Exercise goal
Please carry on the account below of the cats Sam Spade and Bo, starting right after its last sentence.

Source excerpt

#####

I have always considered myself a dog person. I respect cats; their independence, their “my-way-or-the-highway” attitude. But there’s something so loving about a dog - especially one as special as Mr. Darcy - that I can’t even pretend to prefer cats.
There was a time in my life, though, when I was indundated – even controlled – by cats.
Shortly after my wife and I got together, my father persuaded me to take one of the kittens his neighbour’s cat was producing. Reluctantly, I agreed but when the time for delivery came and went with no sign of our cat, I was nudged into accepting a kitten from someone at work.
Of course, on the very day that that kitten arrived, my father’s neighbour’s cat arrived and we became a two-kitten household.
I was reading The Maltese Falcon at the time, so the black male cat became Sam Spade and the tortoise-shell female his girlfriend Bridget O’Shaughnessy (Bo).
Cats are really just pieces of furniture that move around occasionally. They have to be fed and their litter has to be changed, but they really are easy to ignore.
On one particular day, it wasn’t easy to ignore them. This was our wedding day and the plan was that we were going to go home after the ceremony and a big party, feed the cats, then go down to the hotel to spend the night before heading off on our honeymoon the next morning.
When we got home, we discovered the balcony door was open; the screen door was broken and the cats had disappeared. We lived on the ground floor but neither cat had ever been outside before.
We spent our wedding night looking for the cats. By midnight, we were fighting; by three a.m. we weren’t talking to each other; by five we wanted this damned thing annulled.
SAM SPADE actually did appear just as daylight broke, but Bo was nowhere to be found.

#####

Provided records
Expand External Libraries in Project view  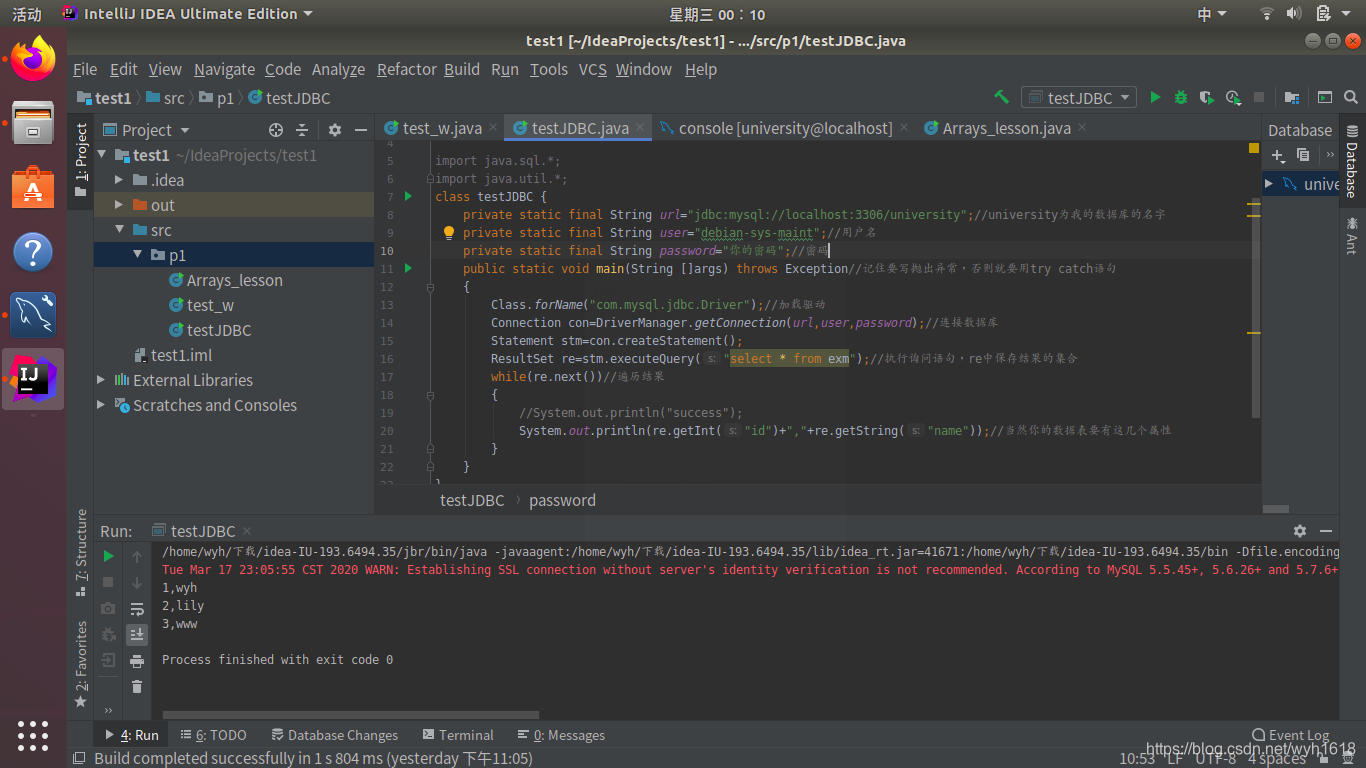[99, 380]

#####

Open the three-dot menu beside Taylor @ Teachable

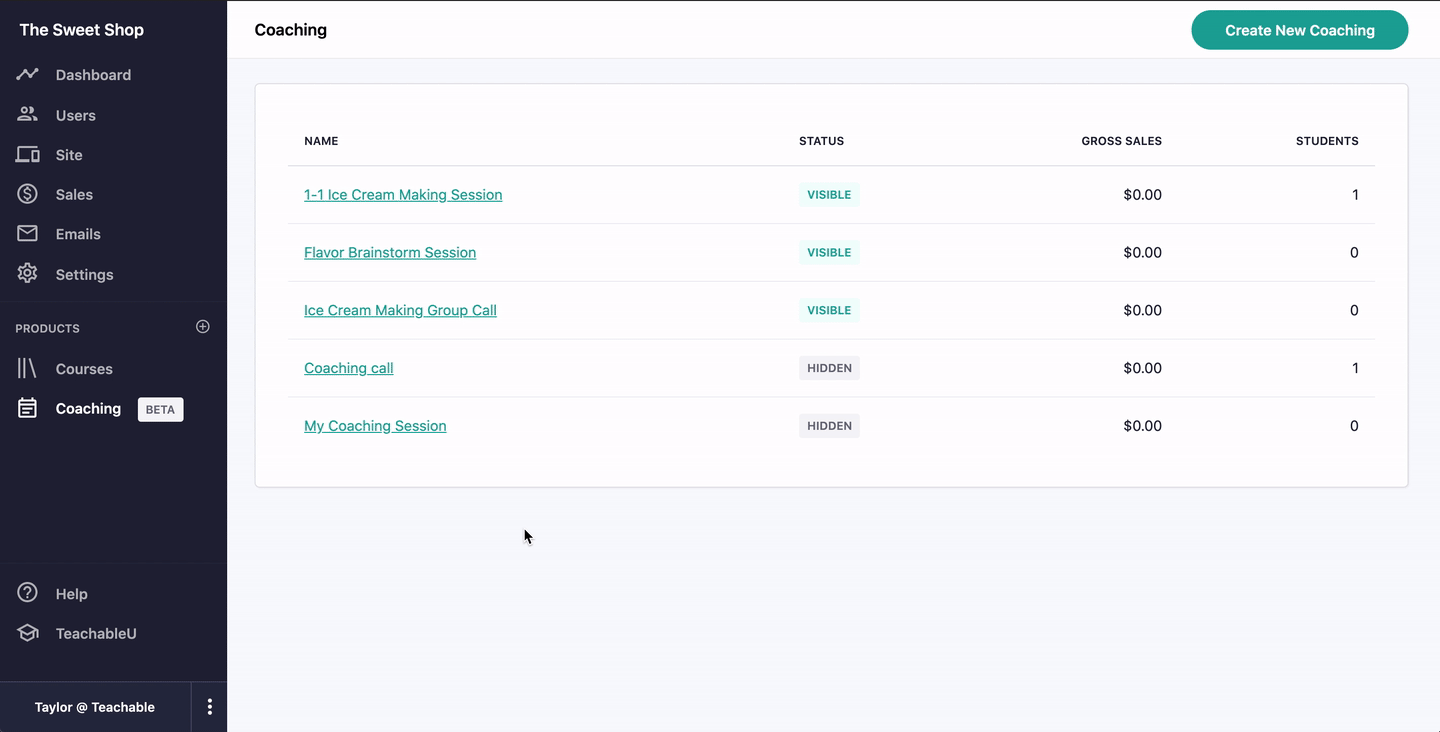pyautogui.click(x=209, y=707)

#####

The answer
We cancelled the night at the hotel; we cancelled the honeymoon and we settled into a week of hell.
I thought I had found her at the Humane Society, but when I brought her outside to the car, my wife said “that’s not her” and I had to bring the poor confused creature back inside.
I was on the radio; we put posters up throughout the neighbourhood; we got a call from a feline bounty hunter after midnight one night asking if any of the twelve or so cats in his car was the one we were missing.
My cousin owned a pet store at the time and she produced a replacement cat for us; a grey and white polydactyl little thing that slept in my wife’s hair on its second or third night with us meaning that we could never get rid of it. Because he had so many extra toes on each paw, we called him Mickey. Not Mickey Mouse, whom I suppose he resembled, but Mickey Katz who was a band leader in the forties (and the father of Joel Grey).
Five days after beginning her odyssey, Bo came home. No fanfare, no announcement, just a mewing at the door while we were eating breakfast.
Bo never really accepted Mickey’s presence in “her” house – they never really got along - but we had three cats from that day for at least another fifteen years.
And the marriage? It survived the trauma of its beginning and turned into the two happiest years of my life.
Sadly, we spread those two years over 18 years. But that’s another story . . .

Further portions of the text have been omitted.